(PROBLEM A)
Translate this sentence from the column on "Smash" into Spanish: "That Karen rejects their advice and sticks with the workshop proves her class and loyalty."
(PROBLEM B)
Reproduce the column on "Smash" word for word from "By the way, if" to "stage mother Rose.".

-------- DOCUMENT SECTION

By the way, if you are reading this and you are 16 years old and you live in Pocatello, Idaho, and you love "Smash" but you've never heard of Gypsy, you must stop reading this column right now and get the original cast album (Sony's MasterworksBroadway.com is a good place to start for information, and you'll also find it at playbillstore.com) — or you might even try the 2003 revival cast album that featured Bernadette Peters as voracious stage mother Rose.

On "Smash," Leigh Conroy is not a stage mother, but a Tony-winning Broadway star who is wildly uneasy with her daughter's career. Competitive? You bet. Like the best of "Smash" creator Theresa Rebeck's characters, her behavior is complex: Is she envious of her daughter's ascendance? Is she stingy with praise because it reduces her own sense of self? Is she cruel or protective? Is she a witch? We know she is supernaturally gifted: She can sing "Everything's Coming Up Roses" on command at 10 AM without warming up.

Megan Hilty
photo by Eric Liebowitz/NBC
The ultra perceptive, industry-savvy director-choreographer Derek (Jack Davenport) says to Ivy: "You never told me your mother was Leigh Conroy." This is different than saying, "I didn't know your mother was Leigh Conroy," leaving it open to assume Derek knows exactly who Ivy's mom is, but he knew enough not to bring it up all these weeks. Right? Ivy and Leigh make a kind of peace by the end of the episode (Mama admits she has hated seeing less talented people surpass her daughter, and calls her a star), but not before substance-sensitive Ivy pops a sleeping pill on top of the steroids that she's on. (Leigh won her Tony — for an unnamed show — without the help of pills, she tells her daughter.) Thanks, Mom.

Some highlights of (and comments about) Episode 7:

FICKLE FRIENDS: Those chorus kids Jessica, Dennis, Bobby, and the rest, are changeable as weather. First, they're on the side of rising-star Ivy, then they take pity and side with Karen (Katharine McPhee) and advise her on how to succeed in the workshop world. When Karen gets an appointment with powerful record producer Bobby Raskin (yet to be seen), who has arranged studio time and an engineer for her to cut a demo ("Brighter Than the Sun," the Colbie Caillat pop song), the workshop gang tells her that she should quit the workshop and take the pop meeting. Look, they say, you're only getting $200 a week for the workshop and this musical isn't a sure thing. "No one will hold it against you," they say. This glib statement is some of the worst advice in theatre history, and seems inconsistent with what has been (or should be) in the heart of every artist working on Marilyn the Musical (or any other piece of art, commercial or otherwise): the unstoppable hope that their artistry will find the light of day and reward their souls, feed their bank accounts and fuel a future. In the real world, who would hold it against you for quitting a $200,000, four-week workshop the day before potential backers come see it? Everyone would hold it against you: the producer, the writers, the casting director, the director, the choreographer and, perhaps especially, the very ensemble members who said she should quit. The burden would be on the chorus to fill in the gaps of an already lean experience. That Karen rejects their advice and sticks with the workshop proves her class and loyalty. We've decided that bad karma will keep Jessica, Bobby, et al, in the chorus for a long time to come.

----------------
-------- EXTRACTED DATA

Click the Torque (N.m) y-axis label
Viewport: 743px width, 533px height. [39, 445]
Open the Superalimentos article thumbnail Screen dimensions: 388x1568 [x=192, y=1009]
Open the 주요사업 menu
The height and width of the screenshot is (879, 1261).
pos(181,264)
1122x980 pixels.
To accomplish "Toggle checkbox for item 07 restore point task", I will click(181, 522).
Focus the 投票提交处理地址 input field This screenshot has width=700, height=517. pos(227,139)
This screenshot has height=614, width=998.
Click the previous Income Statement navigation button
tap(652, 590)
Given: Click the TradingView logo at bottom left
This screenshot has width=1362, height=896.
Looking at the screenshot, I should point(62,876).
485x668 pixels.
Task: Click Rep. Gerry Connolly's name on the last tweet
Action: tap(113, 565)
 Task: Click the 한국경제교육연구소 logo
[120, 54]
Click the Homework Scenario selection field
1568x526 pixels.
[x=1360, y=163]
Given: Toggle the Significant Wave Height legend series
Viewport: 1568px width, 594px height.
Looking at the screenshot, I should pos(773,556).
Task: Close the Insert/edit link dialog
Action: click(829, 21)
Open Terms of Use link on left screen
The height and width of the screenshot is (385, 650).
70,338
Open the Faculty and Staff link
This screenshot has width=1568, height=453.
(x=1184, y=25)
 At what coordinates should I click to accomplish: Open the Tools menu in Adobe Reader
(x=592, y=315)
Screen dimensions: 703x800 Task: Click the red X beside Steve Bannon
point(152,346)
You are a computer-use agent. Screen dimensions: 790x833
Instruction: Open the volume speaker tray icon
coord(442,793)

----------------

(FULL SOLUTION A)
Que Karen rechace su consejo y se mantenga en el taller demuestra su categoría y su lealtad.

(FULL SOLUTION B)
By the way, if you are reading this and you are 16 years old and you live in Pocatello, Idaho, and you love "Smash" but you've never heard of Gypsy, you must stop reading this column right now and get the original cast album (Sony's MasterworksBroadway.com is a good place to start for information, and you'll also find it at playbillstore.com) — or you might even try the 2003 revival cast album that featured Bernadette Peters as voracious stage mother Rose.